Em tempos nunca antes vistos, “o Deus fiel quer que a resignação dê lugar ao investimento, e a desconfiança se ultrapasse e transforme em sonho  e animo coletivo em projeto de todos, e hoje o Senhor também nos dirige a sua palavra, é verdade que há sofrimento, luto e dor mas Deus não quer que fiquemos neles, importa mover-se, avançar, colaborar, dar as mãos, programar, sonhar uma sociedade mais comprometida e solidária, ir ao encontro dos mais frágeis para sair da noite e entrar na claridade do dia”.

O bispo da diocese do Porto, recordou que o mundo que nos é dado a habitar “tem de ser reconstruído" para que "todos, possamos mover-nos na direção de grandes metas e novos horizontes, de algo maravilhoso". Mas, para isso "há que   substituir os nossos medos por ousadia, o nosso egoísmo por uma ação mais solidária, o nosso materialismo por ajuda e preocupação com todos, especialmente com aqueles que pelas suas forças não conseguem levantar-se para caminhar”.

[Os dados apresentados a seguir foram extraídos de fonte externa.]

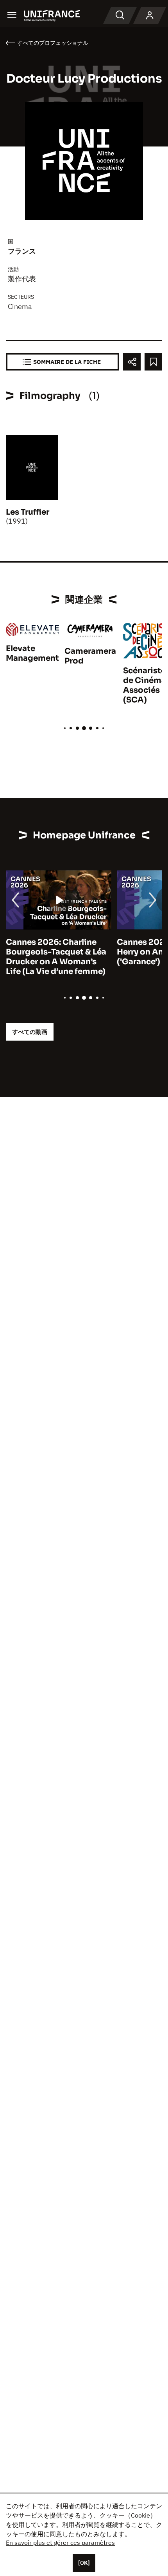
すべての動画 (29, 1032)
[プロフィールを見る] (149, 15)
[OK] (84, 2562)
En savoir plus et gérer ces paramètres (60, 2542)
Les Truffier (27, 512)
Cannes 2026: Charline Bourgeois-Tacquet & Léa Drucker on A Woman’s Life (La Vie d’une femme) (56, 956)
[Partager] (132, 362)
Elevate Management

“Também hoje na Europa, a primeira a receber o Cristianismo, muitos não se abrem à graça e ao futuro; é preciso que nós, os crentes, ao passarmos por essas pessoas as animemos, as incentivemos a moverem-se, as convidemos a fazerem-nos companhia, neste caminho da vida”, disse D. Manuel Linda, recordando o Santo Padre, na sua expressão de «Igreja em Saída», e que olha “apaixonadamente para essa gente, lança-lhe um olhar de ternura e lança-lhes, sobretudo, a mão para caminhar juntos sinodalmente, pois a marcha da Igreja é em conjunto e nunca individualmente”.

Nossa Senhora é o exemplo de “quem recebe o espírito de Deus e não se cola à cadeira, parte e arrasta a prima Isabel e toda a família para o futuro, como indica o texto de referência do tema da próxima Jornada Mundial da Juventude, em 2023, e que vai acontecer em Portugal”.  

A 41.ª Peregrinação da Família Espiritana ao Santuário de Fátima, começou ontem, ao final da tarde, com o tema “Vejam, vou fazer algo novo” (Is. 42,19).